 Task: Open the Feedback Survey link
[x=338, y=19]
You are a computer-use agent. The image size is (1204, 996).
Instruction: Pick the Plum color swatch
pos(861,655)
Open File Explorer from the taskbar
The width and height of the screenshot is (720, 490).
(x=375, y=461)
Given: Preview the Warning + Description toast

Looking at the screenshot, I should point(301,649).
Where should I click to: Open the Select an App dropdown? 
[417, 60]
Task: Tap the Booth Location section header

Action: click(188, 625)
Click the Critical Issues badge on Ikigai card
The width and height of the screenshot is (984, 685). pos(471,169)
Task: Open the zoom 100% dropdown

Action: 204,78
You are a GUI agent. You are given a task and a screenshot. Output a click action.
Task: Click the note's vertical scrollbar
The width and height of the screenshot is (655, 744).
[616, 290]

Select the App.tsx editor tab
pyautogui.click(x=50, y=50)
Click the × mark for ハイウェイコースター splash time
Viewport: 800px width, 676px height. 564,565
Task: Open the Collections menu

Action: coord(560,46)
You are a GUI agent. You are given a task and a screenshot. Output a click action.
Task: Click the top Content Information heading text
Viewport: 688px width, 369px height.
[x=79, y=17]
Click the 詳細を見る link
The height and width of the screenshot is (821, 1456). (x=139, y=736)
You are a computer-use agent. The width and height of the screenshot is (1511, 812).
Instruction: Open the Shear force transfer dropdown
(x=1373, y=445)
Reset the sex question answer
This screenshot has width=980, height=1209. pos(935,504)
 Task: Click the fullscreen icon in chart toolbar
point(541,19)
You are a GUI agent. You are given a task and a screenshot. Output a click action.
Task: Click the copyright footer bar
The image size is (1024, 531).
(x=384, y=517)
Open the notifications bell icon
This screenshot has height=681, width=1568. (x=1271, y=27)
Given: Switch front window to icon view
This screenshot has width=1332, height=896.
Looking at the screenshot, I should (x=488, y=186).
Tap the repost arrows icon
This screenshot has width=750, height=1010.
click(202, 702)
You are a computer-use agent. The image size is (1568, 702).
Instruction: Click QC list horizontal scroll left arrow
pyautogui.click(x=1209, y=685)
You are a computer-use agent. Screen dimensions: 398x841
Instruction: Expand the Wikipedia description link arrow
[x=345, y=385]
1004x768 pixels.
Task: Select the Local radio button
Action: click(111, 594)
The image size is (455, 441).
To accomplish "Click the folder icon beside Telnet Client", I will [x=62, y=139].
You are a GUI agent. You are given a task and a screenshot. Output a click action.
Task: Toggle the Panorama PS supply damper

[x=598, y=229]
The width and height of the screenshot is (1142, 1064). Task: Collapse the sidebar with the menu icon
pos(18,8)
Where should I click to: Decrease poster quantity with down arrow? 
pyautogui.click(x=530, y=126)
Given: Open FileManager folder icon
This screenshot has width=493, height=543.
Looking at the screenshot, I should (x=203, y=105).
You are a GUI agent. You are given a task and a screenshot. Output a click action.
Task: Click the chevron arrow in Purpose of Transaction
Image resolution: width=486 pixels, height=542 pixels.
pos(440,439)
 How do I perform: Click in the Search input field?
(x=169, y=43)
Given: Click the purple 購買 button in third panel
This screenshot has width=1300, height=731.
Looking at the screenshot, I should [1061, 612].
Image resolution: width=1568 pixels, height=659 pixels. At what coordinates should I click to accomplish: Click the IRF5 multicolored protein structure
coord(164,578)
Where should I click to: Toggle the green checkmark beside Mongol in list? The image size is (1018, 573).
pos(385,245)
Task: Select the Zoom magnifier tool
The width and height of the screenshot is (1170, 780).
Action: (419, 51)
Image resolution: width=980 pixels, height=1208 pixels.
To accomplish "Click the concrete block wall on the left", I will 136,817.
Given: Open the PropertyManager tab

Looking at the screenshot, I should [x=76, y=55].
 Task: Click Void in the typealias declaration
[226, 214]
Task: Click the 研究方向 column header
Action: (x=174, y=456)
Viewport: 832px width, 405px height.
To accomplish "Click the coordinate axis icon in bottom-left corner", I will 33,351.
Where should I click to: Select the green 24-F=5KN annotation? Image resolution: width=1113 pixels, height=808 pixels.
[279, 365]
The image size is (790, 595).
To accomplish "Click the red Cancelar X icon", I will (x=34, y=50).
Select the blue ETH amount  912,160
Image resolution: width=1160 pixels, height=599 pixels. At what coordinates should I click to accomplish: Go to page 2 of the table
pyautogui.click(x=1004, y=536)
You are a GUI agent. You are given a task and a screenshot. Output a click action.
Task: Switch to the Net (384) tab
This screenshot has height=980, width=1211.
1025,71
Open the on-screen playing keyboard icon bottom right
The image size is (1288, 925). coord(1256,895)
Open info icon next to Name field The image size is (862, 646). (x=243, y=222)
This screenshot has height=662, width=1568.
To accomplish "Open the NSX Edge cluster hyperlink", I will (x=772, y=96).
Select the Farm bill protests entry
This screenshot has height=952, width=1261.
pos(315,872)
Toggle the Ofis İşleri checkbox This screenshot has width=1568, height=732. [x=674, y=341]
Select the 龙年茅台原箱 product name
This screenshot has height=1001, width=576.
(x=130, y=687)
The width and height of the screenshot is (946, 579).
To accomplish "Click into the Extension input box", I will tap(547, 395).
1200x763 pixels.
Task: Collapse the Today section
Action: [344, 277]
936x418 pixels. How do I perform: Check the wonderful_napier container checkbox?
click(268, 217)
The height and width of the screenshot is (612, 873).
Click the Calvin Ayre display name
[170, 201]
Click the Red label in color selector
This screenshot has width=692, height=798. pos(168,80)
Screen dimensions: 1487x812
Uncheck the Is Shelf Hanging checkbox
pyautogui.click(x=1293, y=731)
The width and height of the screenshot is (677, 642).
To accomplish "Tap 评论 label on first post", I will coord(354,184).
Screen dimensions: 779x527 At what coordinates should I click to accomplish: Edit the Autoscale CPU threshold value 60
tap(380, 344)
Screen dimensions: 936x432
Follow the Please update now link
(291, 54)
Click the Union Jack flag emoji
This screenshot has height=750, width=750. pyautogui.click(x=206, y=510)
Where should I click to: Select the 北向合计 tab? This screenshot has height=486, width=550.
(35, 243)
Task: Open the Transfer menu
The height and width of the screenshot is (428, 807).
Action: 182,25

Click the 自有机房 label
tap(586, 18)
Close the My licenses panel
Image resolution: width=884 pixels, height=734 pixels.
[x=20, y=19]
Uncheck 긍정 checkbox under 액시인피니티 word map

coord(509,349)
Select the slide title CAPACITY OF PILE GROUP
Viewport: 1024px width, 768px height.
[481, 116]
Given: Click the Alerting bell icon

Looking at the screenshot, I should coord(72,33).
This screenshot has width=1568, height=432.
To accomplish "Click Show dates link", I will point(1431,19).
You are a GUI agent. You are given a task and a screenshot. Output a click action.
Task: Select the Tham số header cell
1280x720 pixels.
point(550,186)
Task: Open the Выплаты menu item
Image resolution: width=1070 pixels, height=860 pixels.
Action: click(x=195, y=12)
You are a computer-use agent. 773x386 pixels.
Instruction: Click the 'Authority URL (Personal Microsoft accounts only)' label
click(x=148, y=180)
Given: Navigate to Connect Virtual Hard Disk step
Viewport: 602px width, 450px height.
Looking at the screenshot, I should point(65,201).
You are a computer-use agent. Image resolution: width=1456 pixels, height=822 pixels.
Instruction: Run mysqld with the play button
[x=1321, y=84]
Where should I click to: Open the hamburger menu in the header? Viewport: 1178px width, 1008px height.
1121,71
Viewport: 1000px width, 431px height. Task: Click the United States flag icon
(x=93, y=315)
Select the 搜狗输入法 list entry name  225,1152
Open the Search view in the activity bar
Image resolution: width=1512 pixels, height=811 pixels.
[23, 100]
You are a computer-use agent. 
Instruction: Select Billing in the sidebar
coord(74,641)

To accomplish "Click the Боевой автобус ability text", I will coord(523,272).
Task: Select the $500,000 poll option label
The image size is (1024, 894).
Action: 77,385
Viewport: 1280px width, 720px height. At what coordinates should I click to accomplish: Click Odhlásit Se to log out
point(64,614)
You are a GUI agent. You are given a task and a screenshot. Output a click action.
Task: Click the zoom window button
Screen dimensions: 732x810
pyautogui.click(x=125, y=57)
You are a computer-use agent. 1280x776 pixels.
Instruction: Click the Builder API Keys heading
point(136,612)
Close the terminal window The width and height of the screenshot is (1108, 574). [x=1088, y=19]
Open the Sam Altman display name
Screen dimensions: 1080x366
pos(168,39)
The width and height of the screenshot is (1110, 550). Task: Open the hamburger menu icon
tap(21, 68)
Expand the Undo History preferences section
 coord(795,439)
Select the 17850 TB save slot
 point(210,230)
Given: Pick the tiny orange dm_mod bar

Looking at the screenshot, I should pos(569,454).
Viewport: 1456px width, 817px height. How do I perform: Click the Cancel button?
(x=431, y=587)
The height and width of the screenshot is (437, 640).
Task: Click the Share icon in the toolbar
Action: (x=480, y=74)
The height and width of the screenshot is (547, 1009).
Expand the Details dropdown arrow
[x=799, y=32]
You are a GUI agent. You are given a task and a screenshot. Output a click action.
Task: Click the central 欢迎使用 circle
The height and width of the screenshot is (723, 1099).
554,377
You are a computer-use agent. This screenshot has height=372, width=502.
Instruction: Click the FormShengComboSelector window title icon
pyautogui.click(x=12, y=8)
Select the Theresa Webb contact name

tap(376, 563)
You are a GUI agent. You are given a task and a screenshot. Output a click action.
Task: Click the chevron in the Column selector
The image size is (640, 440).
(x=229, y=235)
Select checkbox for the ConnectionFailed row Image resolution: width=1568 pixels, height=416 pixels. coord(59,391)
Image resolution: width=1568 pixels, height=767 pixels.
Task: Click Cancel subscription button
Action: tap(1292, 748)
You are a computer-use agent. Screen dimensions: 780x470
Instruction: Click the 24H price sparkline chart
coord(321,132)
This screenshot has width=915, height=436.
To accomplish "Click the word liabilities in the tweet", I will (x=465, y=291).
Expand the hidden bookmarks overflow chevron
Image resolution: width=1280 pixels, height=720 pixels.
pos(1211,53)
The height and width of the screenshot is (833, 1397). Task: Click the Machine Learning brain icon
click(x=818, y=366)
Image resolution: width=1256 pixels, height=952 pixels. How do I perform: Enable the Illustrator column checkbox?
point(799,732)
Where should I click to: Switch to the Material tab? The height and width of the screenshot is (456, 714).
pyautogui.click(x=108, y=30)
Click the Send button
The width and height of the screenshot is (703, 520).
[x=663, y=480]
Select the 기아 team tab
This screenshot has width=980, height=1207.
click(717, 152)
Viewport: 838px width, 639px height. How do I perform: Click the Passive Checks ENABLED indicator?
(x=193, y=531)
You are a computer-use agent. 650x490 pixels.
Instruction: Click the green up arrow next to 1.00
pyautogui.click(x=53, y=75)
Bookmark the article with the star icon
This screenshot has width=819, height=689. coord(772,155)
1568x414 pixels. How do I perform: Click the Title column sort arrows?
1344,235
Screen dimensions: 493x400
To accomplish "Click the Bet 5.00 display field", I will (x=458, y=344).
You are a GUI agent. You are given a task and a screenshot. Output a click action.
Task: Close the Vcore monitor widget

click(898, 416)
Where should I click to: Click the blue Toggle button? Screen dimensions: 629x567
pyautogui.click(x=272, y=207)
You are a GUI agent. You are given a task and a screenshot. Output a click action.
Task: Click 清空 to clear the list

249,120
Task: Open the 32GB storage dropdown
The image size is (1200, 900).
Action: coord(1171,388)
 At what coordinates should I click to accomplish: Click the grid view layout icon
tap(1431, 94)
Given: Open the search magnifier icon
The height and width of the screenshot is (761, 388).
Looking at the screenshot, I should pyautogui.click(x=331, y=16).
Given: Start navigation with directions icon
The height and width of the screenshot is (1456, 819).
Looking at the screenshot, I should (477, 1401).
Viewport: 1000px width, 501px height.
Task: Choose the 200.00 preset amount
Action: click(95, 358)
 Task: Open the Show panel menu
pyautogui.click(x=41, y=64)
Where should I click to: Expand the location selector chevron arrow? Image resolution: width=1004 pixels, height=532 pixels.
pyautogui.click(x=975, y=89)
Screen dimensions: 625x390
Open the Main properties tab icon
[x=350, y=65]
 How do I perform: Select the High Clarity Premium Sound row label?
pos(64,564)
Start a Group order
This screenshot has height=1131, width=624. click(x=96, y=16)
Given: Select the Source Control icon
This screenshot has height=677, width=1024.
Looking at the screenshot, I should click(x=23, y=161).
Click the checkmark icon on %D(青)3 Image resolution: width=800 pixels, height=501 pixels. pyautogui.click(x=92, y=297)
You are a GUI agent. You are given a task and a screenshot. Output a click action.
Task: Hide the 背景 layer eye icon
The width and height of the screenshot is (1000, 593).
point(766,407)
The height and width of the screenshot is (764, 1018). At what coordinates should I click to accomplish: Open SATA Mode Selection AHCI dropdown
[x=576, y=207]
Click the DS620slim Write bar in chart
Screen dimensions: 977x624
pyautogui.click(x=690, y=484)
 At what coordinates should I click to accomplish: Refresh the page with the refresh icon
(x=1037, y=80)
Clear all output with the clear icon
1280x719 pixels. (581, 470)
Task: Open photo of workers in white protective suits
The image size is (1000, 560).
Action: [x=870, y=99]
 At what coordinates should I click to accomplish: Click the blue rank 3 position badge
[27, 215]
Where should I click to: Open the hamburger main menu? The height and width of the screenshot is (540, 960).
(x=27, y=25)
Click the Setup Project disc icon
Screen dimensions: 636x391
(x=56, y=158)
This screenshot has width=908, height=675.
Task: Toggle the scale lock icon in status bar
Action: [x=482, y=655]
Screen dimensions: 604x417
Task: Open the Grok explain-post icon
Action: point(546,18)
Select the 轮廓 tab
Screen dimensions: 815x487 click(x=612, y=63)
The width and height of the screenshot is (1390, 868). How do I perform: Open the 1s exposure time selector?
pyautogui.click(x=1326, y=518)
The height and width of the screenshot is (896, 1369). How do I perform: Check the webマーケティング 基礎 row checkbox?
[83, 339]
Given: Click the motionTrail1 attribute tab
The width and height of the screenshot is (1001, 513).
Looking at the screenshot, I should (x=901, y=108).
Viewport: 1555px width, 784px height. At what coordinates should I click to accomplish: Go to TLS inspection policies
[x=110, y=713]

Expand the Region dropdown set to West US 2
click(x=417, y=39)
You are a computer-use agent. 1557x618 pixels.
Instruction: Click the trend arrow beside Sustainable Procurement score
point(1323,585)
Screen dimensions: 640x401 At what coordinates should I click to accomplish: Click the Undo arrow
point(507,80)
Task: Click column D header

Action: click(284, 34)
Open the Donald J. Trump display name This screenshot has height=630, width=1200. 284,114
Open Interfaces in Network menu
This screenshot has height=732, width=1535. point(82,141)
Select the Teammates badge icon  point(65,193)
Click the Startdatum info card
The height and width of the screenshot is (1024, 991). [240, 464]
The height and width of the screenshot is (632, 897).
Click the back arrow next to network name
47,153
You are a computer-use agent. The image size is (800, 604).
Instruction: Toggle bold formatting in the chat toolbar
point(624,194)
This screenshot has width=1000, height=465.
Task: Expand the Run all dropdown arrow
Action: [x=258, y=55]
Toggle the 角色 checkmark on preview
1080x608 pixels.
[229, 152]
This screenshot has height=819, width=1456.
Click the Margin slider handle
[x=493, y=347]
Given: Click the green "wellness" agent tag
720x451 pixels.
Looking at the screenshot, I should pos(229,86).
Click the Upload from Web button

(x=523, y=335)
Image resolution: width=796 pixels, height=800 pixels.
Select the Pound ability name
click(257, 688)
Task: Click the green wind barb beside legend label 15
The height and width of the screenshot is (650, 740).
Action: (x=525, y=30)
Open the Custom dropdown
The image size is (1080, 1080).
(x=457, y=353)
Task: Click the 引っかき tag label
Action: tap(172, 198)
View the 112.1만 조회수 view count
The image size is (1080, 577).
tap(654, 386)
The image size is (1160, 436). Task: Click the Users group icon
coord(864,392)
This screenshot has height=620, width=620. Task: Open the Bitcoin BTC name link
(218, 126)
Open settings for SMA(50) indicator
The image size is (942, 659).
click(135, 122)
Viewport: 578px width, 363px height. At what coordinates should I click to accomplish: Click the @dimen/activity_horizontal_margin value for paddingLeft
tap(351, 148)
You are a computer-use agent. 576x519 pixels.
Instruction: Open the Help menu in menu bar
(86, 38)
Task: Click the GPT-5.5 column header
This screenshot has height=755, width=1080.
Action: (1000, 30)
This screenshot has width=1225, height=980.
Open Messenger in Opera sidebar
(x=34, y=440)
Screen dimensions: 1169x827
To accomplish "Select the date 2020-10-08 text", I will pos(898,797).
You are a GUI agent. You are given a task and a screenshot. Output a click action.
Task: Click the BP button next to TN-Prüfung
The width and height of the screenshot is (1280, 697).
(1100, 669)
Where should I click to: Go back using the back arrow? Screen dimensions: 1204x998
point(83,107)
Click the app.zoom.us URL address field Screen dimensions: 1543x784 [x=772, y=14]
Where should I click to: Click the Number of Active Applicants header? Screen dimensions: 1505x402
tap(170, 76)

= = = = = = =

About this task
Here the job is to set down exactly the lines of the material above that fall between the one with "Where should I click to: Open the hamburger main" and the one with "Given: Click the motionTrail1 attribute tab", inclusive, and nothing beyond them.

Answer to the problem
Where should I click to: Open the hamburger main menu? The height and width of the screenshot is (540, 960).
(x=27, y=25)
Click the Setup Project disc icon
Screen dimensions: 636x391
(x=56, y=158)
This screenshot has width=908, height=675.
Task: Toggle the scale lock icon in status bar
Action: [x=482, y=655]
Screen dimensions: 604x417
Task: Open the Grok explain-post icon
Action: point(546,18)
Select the 轮廓 tab
Screen dimensions: 815x487 click(x=612, y=63)
The width and height of the screenshot is (1390, 868). How do I perform: Open the 1s exposure time selector?
pyautogui.click(x=1326, y=518)
The height and width of the screenshot is (896, 1369). How do I perform: Check the webマーケティング 基礎 row checkbox?
[83, 339]
Given: Click the motionTrail1 attribute tab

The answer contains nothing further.